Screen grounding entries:

........

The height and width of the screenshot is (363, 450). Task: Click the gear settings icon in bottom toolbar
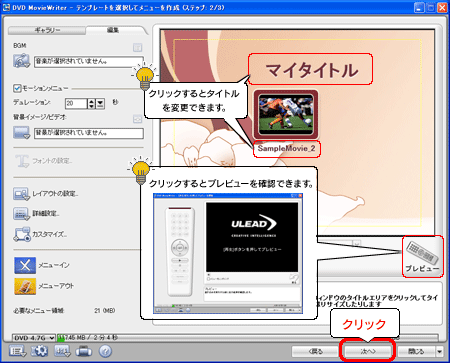39,351
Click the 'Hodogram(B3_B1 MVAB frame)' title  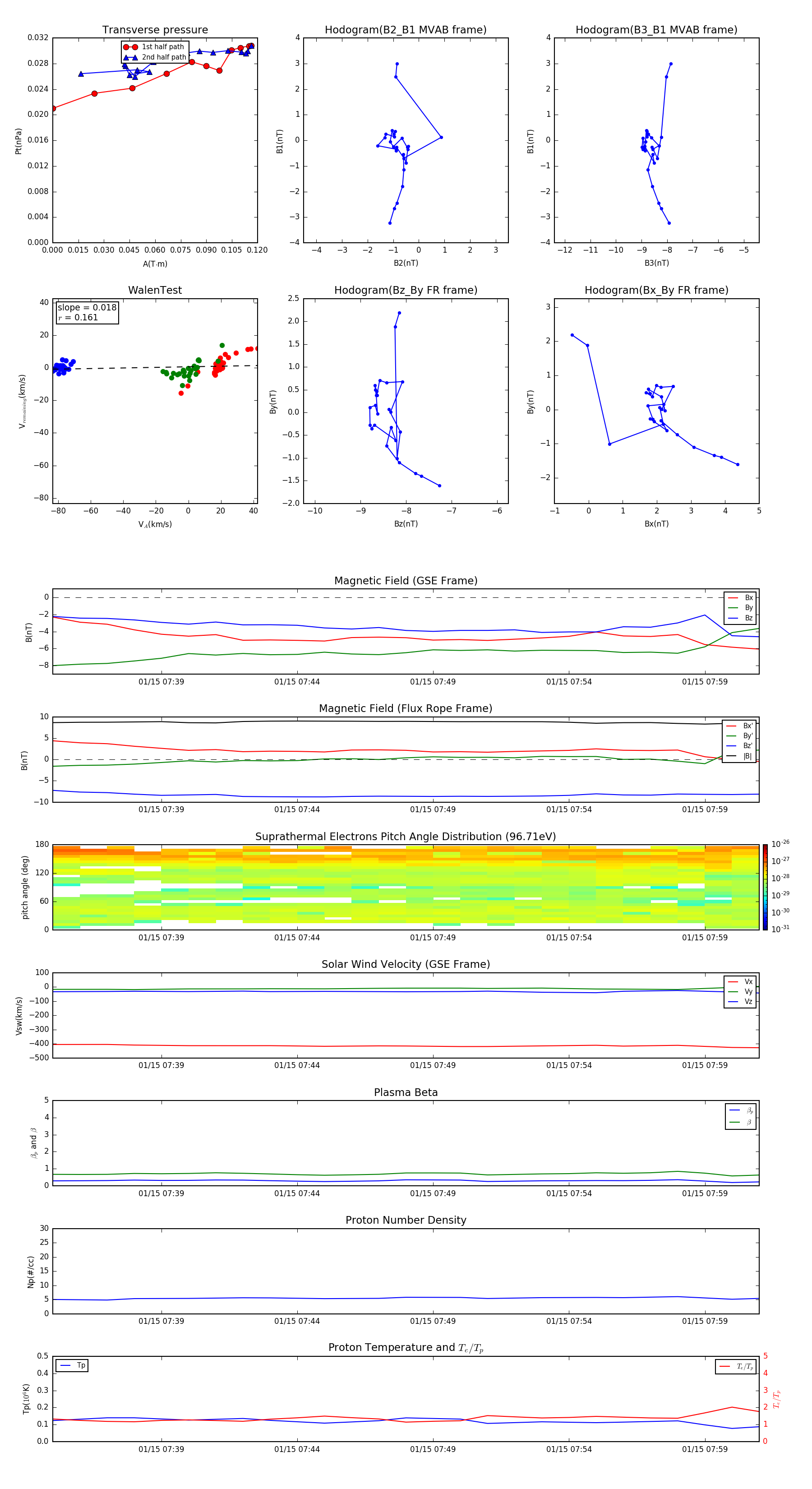pos(656,30)
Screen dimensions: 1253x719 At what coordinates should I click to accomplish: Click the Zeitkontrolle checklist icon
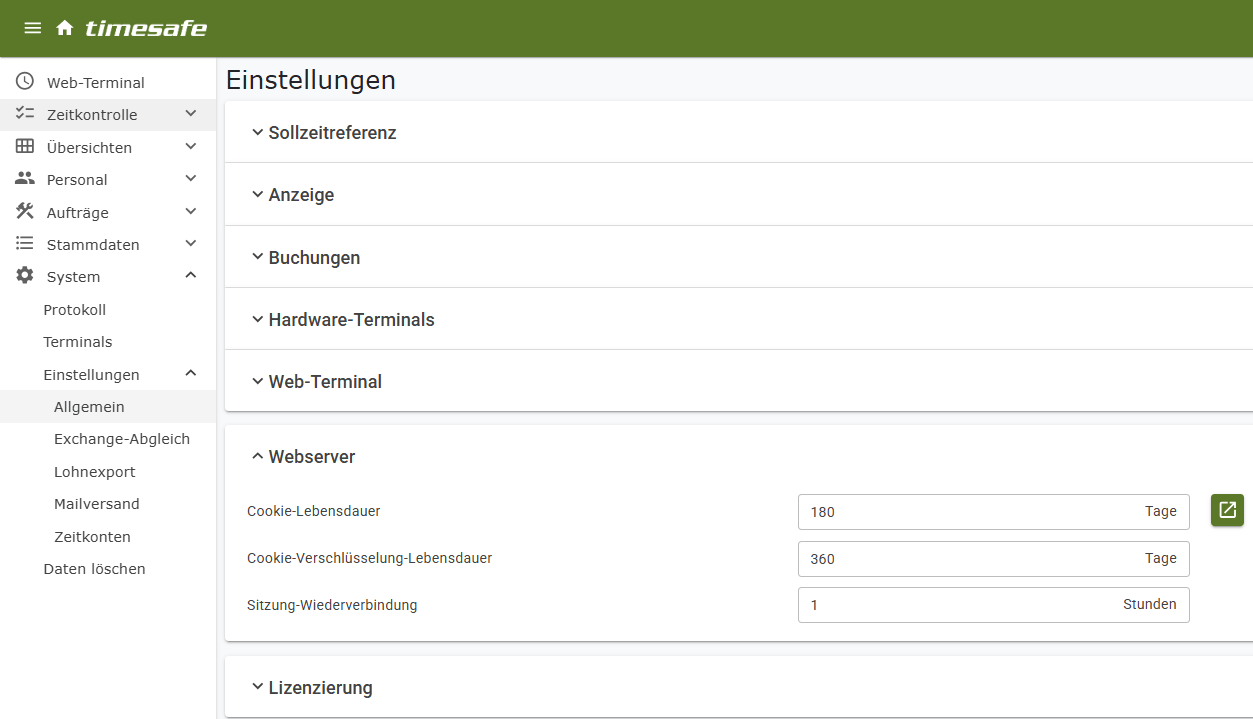25,114
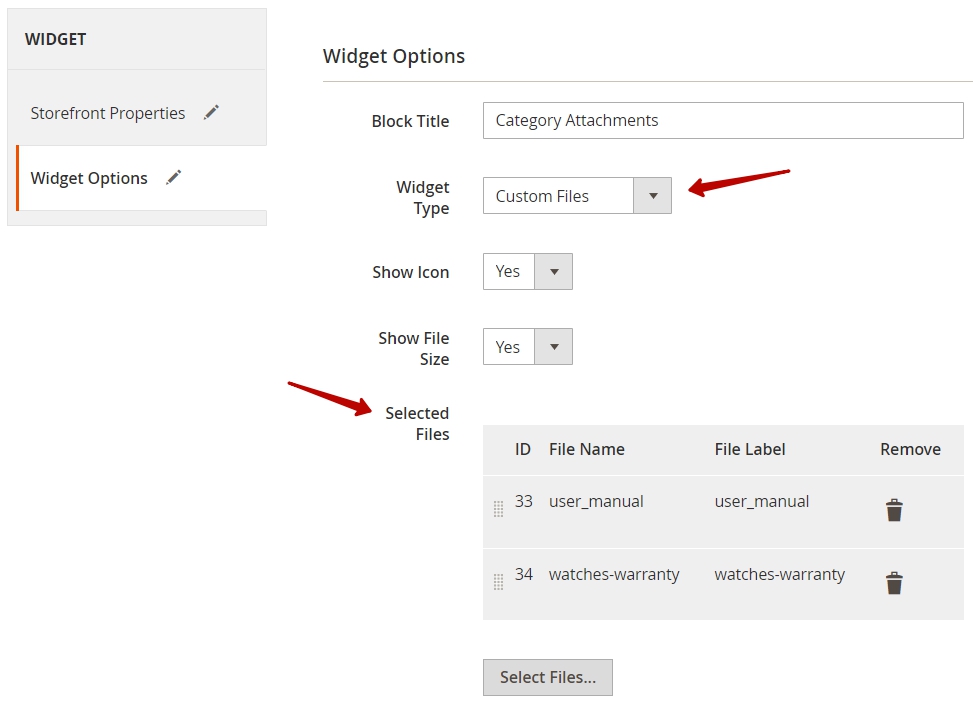Expand the Show Icon dropdown
973x702 pixels.
(554, 271)

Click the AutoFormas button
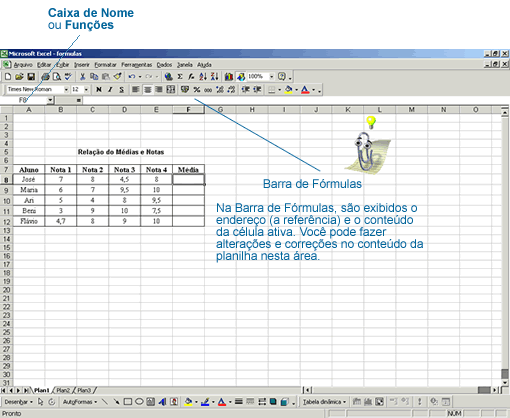[x=80, y=402]
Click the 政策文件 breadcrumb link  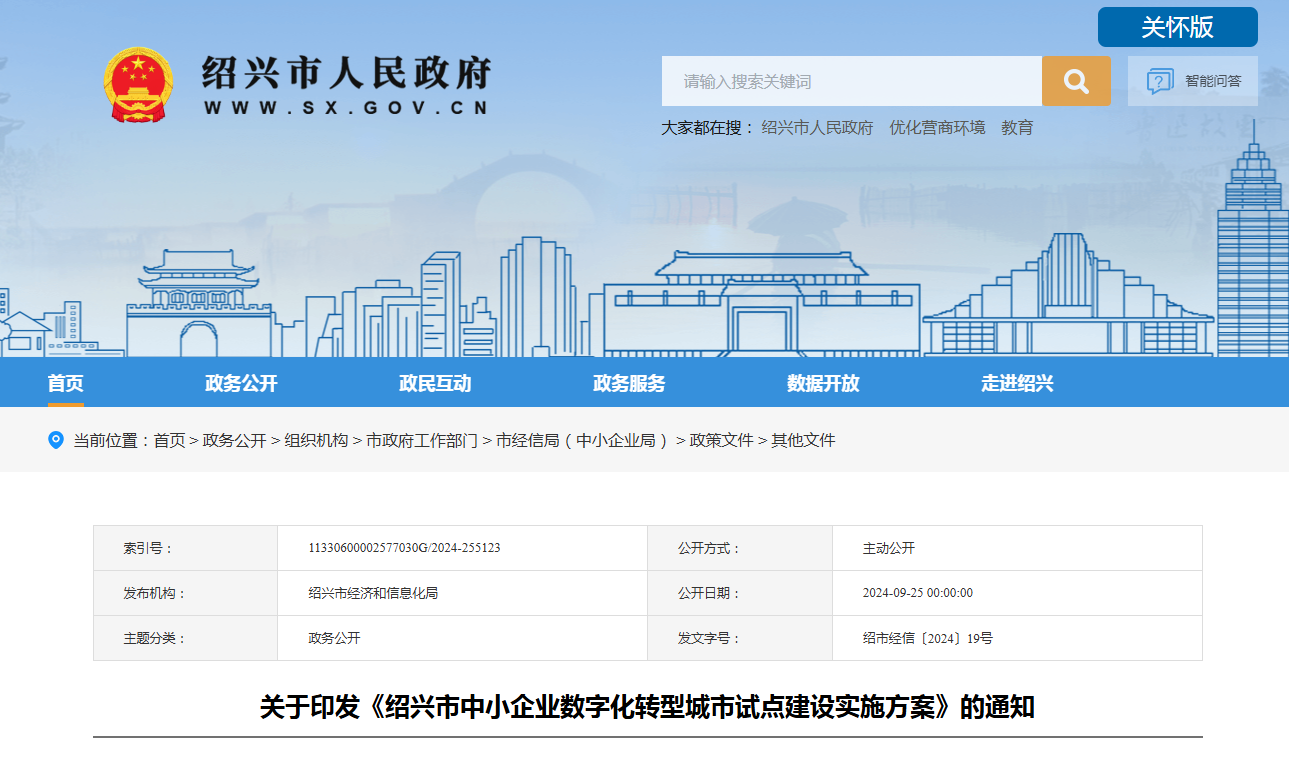(721, 440)
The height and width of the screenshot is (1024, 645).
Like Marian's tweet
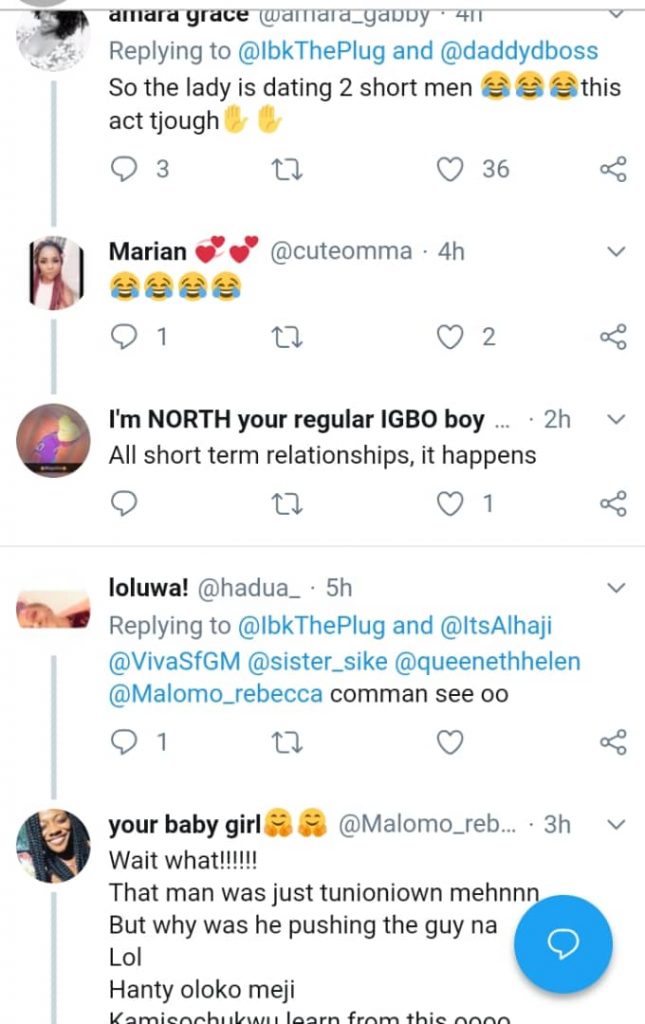(x=451, y=337)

........

### WRITTEN REQUEST
Please convert the entries above, from the line with "The height and width of the screenshot is (1024, 645)." through the end of the entries, into a two-column CSV with the headers instruction and location, one row for each instruction paired with its location, each in a single quoted field with line breaks replaced by spaces. Omit the pictures.

### WRITTEN RESPONSE
instruction,location
"The height and width of the screenshot is (1024, 645). Like Marian's tweet","(x=451, y=337)"